Instructions to follow
Your answer should consist only of the line with "The width and height of the screenshot is (504, 284)." and the lines after it, reproduced exactly through the end of the entries below.

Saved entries
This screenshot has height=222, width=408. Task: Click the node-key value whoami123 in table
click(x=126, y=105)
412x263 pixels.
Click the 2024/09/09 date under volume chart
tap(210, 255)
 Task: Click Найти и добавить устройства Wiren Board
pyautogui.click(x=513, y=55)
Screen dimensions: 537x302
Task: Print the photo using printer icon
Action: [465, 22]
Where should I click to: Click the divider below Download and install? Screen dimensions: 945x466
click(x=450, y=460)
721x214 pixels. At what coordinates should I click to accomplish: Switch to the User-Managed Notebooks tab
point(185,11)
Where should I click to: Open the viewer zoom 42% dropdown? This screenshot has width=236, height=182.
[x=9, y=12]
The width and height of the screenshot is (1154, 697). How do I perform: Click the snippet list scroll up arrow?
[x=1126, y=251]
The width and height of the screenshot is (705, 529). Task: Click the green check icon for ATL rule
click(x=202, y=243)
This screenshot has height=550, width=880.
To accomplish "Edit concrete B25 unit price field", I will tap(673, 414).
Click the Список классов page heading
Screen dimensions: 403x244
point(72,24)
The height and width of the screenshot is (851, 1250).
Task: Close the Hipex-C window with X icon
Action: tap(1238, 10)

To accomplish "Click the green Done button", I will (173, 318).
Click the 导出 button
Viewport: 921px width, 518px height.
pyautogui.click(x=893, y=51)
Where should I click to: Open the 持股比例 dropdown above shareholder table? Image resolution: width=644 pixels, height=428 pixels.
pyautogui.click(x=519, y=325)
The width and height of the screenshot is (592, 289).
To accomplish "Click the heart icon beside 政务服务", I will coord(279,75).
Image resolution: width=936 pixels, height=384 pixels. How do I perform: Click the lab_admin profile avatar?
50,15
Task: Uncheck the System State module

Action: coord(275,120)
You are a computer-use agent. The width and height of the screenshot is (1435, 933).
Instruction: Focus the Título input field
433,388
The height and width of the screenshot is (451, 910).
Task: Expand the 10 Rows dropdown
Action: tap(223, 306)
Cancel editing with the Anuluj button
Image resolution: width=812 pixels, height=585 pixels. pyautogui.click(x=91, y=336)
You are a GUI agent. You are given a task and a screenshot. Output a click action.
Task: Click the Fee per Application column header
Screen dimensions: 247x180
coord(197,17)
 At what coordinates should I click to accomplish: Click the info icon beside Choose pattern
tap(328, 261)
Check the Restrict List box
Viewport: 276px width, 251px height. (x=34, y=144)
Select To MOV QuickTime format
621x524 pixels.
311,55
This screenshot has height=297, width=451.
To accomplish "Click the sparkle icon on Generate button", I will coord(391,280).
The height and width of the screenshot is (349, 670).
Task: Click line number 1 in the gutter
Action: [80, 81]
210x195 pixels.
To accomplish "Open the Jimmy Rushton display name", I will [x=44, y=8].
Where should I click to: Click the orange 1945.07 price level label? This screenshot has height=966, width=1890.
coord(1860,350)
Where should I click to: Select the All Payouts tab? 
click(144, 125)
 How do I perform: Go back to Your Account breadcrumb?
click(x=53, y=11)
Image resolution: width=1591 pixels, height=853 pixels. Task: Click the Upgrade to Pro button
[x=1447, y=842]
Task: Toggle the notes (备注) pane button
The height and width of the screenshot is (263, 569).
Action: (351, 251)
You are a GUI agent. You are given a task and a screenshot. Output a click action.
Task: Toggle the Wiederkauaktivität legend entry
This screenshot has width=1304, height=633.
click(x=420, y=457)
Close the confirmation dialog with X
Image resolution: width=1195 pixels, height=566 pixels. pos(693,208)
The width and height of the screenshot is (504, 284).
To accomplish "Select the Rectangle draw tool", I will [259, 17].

Solution below
The width and height of the screenshot is (504, 284).
To accomplish "Select the Rectangle draw tool", I will [259, 17].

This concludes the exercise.